Labour's Clive Lewis nailed it in his speech in yesterday's Commons Second Reading debate:
I will start with a question. If your policies are unpopular with most voters and your own party’s demographics are shrinking, what do you do? Do you change your policies so that your party’s platform is more appealing to more voters, or do you make it harder for people to vote? After reading the Bill, I think we now have this Government’s answer.
The point is that the most contentious change to our electoral law need not be made. Personation, as has been explained here and elsewhere many times, is a vanishingly small issue in England and Wales. The requirement for photo ID is an unnecessary inconvenience. Government spokesmen repeatedly riposte that the voters of Northern Ireland have no trouble with it. But the situation in the six counties is different. Because personation, including the use of the names of the deceased, has been a systemic evil there for generations, the majority of democratic voters in Northern Ireland welcomed the reform introduced by the Blair government in 2002.
So, if a change does not have to be made, and that change involves additional expense, especially on the part of local authorities who will be responsible for issuing electoral identity documents, then one must suspect an ulterior motive.
The latter holds true of the removal of the limit on the years an expatriate has been away from the country after which they cannot be registered to vote here. If this was such a basic right, unjustifiably denied, why did the Conservative-run coalition and subsequent Conservative government not reinstate it? The answer to that is of course that it would have tilted the vote in the 2016 EU referendum and subsequent elections in which Europe was a principal factor.
Why remove the limit now? The suggestion has been made that it increases the pool of people permitted to make personal donations to candidates while making such donations more difficult to police. Another relaxation benefiting richer parties was welcomed unashamedly by Craig Mackinlay who was one of the Conservative MPs helped by the party's national "battle bus" sent to closely-contested seats.

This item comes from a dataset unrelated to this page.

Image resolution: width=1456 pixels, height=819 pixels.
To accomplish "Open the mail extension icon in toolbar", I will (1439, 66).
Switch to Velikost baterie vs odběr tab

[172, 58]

From changes made which were not needed, to needed changes which have not been made
As the secretary of a party which had blind and partially-sighted members, I naturally looked in the Bill for a remedy which genuinely is needed, enabling all disabled voters to cast a secret ballot. I was disappointed. In clause 8 there is just the following wording: "such equipment as it is reasonable to provide for the purposes of enabling, or making it easier for, relevant persons to vote in the manner directed" which is easy for local authorities to weasel out of, given the inclusion of the word "reasonable". From memory, this is no more use than the existing provision which resulted in a variety of devices in polling stations round the country, most of them virtually useless.
One further thought: discussion of this important Bill in the media is inevitably swamped by responses to the announcement by the PM of increased taxation to boost the NHS and social care budgets and the attack on the living standards of state pensioners. For once, this seems to have been a lucky (for the government) coincidence rather than the result of plotting.